<<<<
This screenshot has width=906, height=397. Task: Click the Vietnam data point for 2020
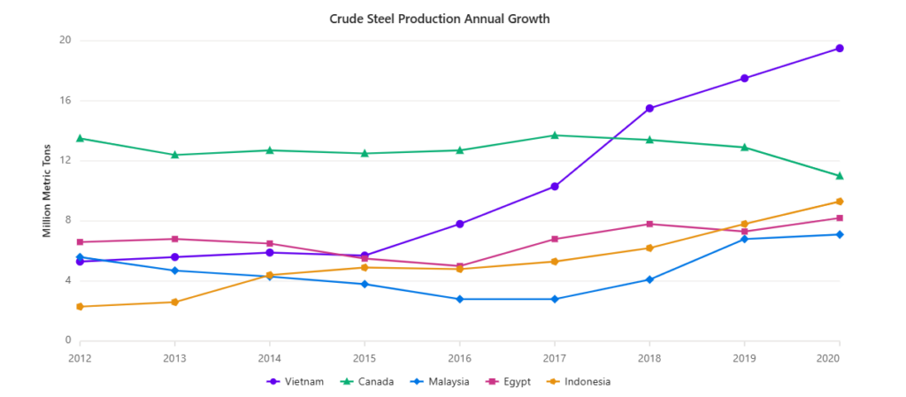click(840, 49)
>>>>
<<<<
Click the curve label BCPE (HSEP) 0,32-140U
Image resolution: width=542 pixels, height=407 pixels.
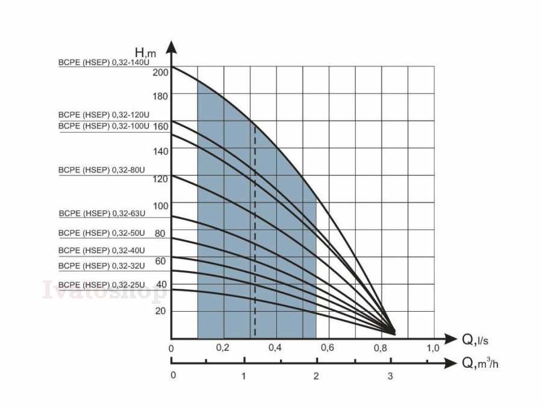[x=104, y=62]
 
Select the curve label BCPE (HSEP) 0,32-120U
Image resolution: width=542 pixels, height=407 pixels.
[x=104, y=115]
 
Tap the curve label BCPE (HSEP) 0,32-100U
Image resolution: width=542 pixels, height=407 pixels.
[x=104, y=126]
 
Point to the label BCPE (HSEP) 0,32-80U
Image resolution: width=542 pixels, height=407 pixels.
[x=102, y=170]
>>>>
**Task brief:** Recast the entries from the line containing "Select the curve label BCPE (HSEP) 0,32-120U" up to and including the line containing "[x=102, y=170]" as a Markdown table with the columns Row and Line. Give each line its own numbered row and leave out blank lines.

**The reply:**
| Row | Line |
|---|---|
| 1 | Select the curve label BCPE (HSEP) 0,32-120U |
| 2 | Image resolution: width=542 pixels, height=407 pixels. |
| 3 | [x=104, y=115] |
| 4 | Tap the curve label BCPE (HSEP) 0,32-100U |
| 5 | Image resolution: width=542 pixels, height=407 pixels. |
| 6 | [x=104, y=126] |
| 7 | Point to the label BCPE (HSEP) 0,32-80U |
| 8 | Image resolution: width=542 pixels, height=407 pixels. |
| 9 | [x=102, y=170] |